It seems like a nightmare for some 28,000 investors who were allegedly bilked of some $7 billion by financier R. Allen Stanford: two receivers, one in the United States and the other in Antigua, are fighting over what to do with Stanford’s assets.
Dallas attorney Ralph Janvey, who was appointed as Stanford’s U.S. receiver, has just asked the Department of Justice to seize some $330 million frozen in Stanford’s foreign bank accounts, Bloomberg reports.

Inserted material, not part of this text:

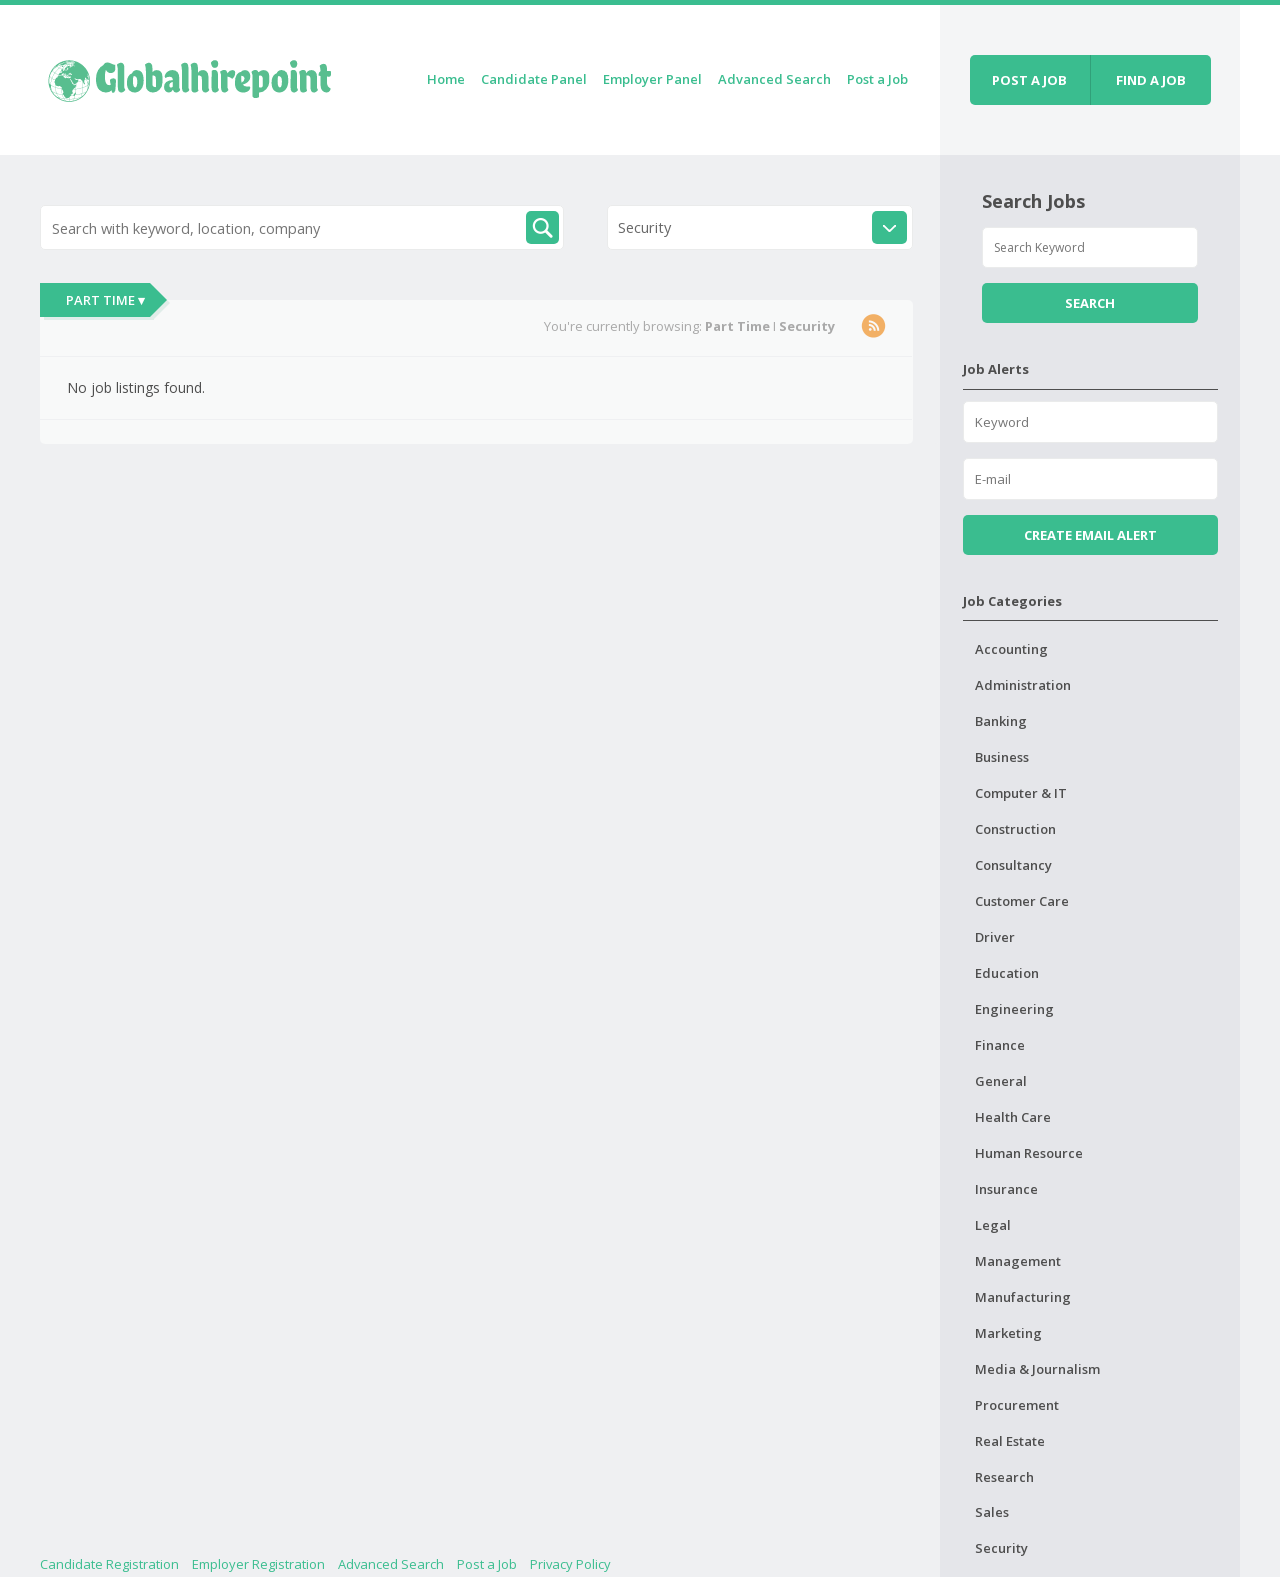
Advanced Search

Janvey has been battling a receiver appointed by the Antiguan government for control of the financier’s estate for nearly three years.
“The Antiguan receiver was awarded control by Swiss and British courts of the former billionaire’s bank accounts in those countries, while Janvey controls Stanford assets in the U.S.,” Bloomberg explains. “Lawyers for Janvey and the Antiguan receiver told the Dallas judge in charge of the U.S. Securities and Exchange Commission’s civil fraud case against Stanford that the two receivers can’t agree how to share control of the estate or repay depositors.”

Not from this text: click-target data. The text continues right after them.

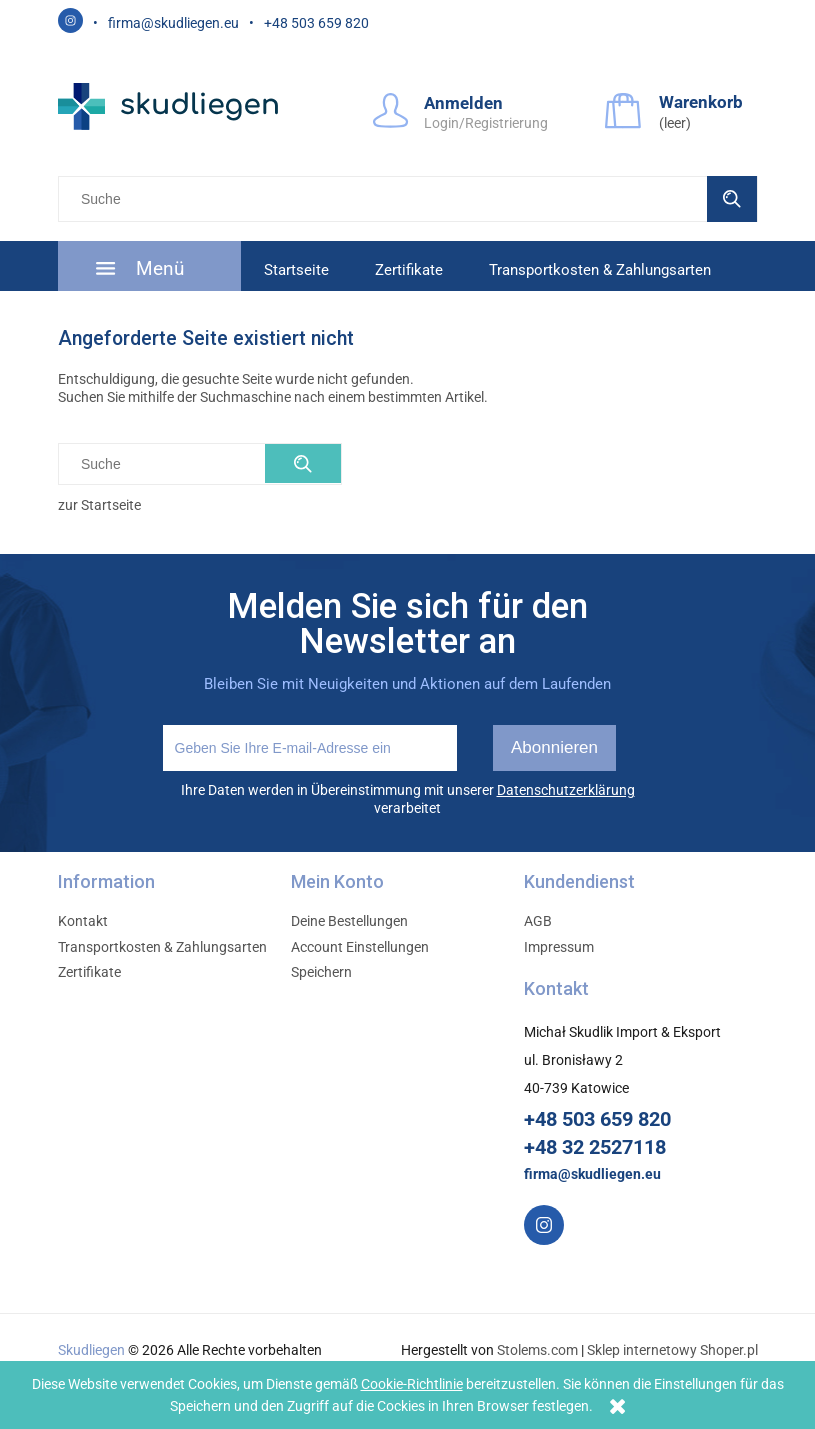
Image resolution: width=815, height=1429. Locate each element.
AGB (538, 921)
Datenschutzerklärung (566, 790)
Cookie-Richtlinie (412, 1384)
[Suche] (732, 199)
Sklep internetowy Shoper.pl (672, 1350)
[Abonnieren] (554, 748)
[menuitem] (149, 268)
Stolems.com (537, 1350)
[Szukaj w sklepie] (386, 199)
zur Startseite (99, 505)
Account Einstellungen (360, 947)
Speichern (321, 972)
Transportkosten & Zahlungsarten (162, 947)
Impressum (559, 947)
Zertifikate (89, 972)
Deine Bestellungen (349, 921)
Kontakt (83, 921)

“Millions of dollars have been spent litigating these jurisdictional issues – all at the expense of the victims,” attorney Peter Morgenstern, a member of the Stanford investors’ committee, said in a Nov. 18 letter to the DOJ, Bloomberg said. “The committee urges the DOJ to immediately begin the process to repatriate these funds to the U.S. for prompt distribution to all legitimate Stanford victims, regardless of citizenship or residency status.”
Meanwhile, Stanford has been busy while in prison awaiting trial. For a time, he was suing the DOJ, the FBI and the Securities and Exchange Commission, accusing the agencies of “abusive law enforcement,” as Main Justice reported last March.